"He [or she] who angers you conquers you."
-Chinese Proverb
1.
If you think 6:00 a.m. is too early to go to a movie, you obviously neither know nor care anything about the Mark Mulberry saga, and you think nothing like the hundred or more young men-and a few women-in their mid-twenties and early thirties who, on a late July morning in the year 2000, the sun less eager to rise than them, are walking down a network of converging streets still dark and wet with overnight rain, strewn with paper coffee cups and discarded flyers for pizza delivery and various live sex shows lying prostrate on the ground. A similar group is converging on cinemas and shopping mall multiplexes not just here in H-town but in every major city in the developed world this morning in the expectation that they are about to participate in a "cultural watershed moment." After all, that is what three years of carefully orchestrated hype, slowly ratcheted up to an insane pitch, has promised them. In the rush to acquire their tickets, some will absent-mindedly abandon their children in parking lots; others will deplete those same children's college funds by hundreds of dollars to buy from scalpers. After eighteen years of waiting, they will either skip work today, cut out early, or rise long before they are due at their places of employment to catch the earliest possible show, as Natheny Baruwal has done this morning.

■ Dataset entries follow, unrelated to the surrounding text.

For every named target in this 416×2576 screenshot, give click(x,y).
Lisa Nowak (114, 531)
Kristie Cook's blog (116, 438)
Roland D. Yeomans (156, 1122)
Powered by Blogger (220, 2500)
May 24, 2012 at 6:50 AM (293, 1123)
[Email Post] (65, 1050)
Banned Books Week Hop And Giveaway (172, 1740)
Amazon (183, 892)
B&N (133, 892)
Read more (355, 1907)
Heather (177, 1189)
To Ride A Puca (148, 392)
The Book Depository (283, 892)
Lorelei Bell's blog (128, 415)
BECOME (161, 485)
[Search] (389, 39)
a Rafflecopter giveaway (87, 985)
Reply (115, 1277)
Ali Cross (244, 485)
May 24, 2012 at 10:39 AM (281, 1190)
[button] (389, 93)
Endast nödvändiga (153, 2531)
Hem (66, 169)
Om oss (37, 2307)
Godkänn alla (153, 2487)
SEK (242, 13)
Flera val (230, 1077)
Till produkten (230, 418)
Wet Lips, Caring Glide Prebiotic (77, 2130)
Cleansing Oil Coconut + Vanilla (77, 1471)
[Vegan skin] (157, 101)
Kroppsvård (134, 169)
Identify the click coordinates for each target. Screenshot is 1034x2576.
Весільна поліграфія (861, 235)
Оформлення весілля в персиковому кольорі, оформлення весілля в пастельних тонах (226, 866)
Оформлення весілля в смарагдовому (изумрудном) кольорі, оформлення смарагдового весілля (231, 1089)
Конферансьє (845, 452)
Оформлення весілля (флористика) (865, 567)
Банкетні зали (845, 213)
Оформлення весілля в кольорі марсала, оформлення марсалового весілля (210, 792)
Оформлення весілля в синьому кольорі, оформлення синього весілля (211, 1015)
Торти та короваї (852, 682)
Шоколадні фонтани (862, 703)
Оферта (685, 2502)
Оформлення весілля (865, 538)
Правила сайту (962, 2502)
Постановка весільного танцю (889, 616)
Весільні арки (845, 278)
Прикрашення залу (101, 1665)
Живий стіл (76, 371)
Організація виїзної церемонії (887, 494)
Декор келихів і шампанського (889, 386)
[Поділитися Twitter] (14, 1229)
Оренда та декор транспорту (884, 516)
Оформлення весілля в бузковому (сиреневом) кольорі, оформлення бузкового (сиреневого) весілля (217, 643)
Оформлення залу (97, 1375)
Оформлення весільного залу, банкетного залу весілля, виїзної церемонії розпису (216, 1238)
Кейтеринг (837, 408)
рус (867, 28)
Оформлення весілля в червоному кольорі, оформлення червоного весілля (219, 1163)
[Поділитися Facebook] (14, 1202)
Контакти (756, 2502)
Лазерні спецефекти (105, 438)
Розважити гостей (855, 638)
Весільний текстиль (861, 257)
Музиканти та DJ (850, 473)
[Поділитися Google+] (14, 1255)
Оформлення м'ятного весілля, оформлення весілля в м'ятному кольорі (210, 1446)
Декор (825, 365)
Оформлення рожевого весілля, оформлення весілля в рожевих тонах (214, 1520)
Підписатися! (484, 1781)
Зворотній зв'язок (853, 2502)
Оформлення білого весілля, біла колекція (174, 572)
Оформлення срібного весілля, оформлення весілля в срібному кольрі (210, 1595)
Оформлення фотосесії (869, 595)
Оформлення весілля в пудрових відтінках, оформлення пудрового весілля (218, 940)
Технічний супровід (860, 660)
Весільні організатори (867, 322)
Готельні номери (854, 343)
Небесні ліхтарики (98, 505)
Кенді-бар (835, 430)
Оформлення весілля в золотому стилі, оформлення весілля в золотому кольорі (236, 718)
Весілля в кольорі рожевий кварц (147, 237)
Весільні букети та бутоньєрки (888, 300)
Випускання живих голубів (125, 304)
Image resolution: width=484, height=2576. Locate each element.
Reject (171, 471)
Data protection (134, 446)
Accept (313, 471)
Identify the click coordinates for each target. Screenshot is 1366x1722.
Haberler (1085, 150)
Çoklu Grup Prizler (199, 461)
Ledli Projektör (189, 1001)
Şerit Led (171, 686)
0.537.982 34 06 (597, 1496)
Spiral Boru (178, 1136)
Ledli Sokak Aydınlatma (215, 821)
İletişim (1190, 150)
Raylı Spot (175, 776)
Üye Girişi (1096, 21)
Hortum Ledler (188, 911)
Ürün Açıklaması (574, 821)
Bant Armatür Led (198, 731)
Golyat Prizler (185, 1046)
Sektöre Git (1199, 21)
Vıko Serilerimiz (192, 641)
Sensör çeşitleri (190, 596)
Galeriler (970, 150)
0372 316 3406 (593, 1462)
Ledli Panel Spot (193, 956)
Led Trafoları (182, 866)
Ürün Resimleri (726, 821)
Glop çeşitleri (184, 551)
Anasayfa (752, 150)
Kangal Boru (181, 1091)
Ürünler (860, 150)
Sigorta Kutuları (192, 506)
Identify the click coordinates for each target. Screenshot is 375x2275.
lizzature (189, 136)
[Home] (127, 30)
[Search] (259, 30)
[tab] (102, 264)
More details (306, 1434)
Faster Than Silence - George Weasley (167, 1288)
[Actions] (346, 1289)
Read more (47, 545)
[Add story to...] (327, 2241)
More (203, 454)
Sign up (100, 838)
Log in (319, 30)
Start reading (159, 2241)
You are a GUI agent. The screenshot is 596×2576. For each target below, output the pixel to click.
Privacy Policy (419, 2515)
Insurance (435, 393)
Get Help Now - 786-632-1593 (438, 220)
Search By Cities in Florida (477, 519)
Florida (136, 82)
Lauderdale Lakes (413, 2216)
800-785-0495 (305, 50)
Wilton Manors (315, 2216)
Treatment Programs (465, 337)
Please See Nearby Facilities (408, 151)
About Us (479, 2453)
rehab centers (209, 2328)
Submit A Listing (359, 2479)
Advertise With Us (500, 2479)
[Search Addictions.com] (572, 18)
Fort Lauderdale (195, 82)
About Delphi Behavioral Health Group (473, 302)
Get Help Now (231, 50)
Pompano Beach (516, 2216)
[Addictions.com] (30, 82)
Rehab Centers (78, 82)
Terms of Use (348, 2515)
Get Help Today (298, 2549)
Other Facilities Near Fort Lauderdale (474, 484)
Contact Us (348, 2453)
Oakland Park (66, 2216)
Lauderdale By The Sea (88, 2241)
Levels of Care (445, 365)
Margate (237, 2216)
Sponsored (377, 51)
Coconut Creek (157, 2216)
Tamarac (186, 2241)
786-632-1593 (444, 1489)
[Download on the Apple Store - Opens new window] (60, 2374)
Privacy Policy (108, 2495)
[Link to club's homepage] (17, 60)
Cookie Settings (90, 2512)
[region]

Why? To follow the taut narrative lines and thrilling backstory of Mark Mulberry, hero of two of the highest-grossing movies of all time. It will, they hope, deepen their appreciation of the previous two films; revive their flagging, slouching-toward-mid-life spirits; and return them to the innocence and wonder of the earliest years of their childhood, when those two beloved films burned themselves onto the collective retinas of an entire generation.
Natheny, for one, expects nothing less.
It had become a cliché to say that the Mulberry movies, written and directed by Australian-born American filmmaker Frank Howard Castle, had given birth to "a modern mythology." A murder-mystery adventure film blending genre elements of film noir, science fiction, and fantasy, Ghost in the Machine (1979) quickly became one of the most successful films in box office history, as did its tonally and thematically darker sequel, Mano a Mano (1982), universally hailed as superior to its predecessor.
Thus, diehard fans-Natheny among them-had strenuously objected when, in the lead-up to the prequel, Mano a Mano was rereleased in an 'enhanced' version with a new coda. Although Mark Mulberry meets his fate on an icy ridge of the Swiss Alps in his climactic final confrontation with Gareth Draclo (a former industrial rival-and the likely murderer-of Mark's father, Arthur Mulberry III), the offensive new appendage implied that our hero had, in death, nonetheless achieved a moral victory over his nemesis. Incensed fans saw it as a retreat from the ambiguity and even nihilism of the original, and called for the removal of the coda from all subsequent dvd and box-set releases of the films.
But it was a mythology that only meant something to you if you happened to have been born between about 1965 and 1975. One generation of young people were deeply smitten with it, their imaginations-and, in cases like Natheny's, 75 percent or more of their childhood playtime-consumed wholly by it. Whereas those born five years before or after this wave were often mystified as to what was so 'holy' about this holy text. It was also, largely, a guy thing.
As Natheny rounded the corner onto Grande Avenue, H-town's main thoroughfare, and joined the self-selected group of fellow travellers where they formed their guilty line in front of the Revue (a repurposed vaudeville-era live theatre still dotted with gold sconces and oozing red-velvet sophistication), he found them remarkably quiet. They didn't need to discuss what they were doing there. They were all in tacit, blood-thick agreement about the significance of the event in which they were about to participate.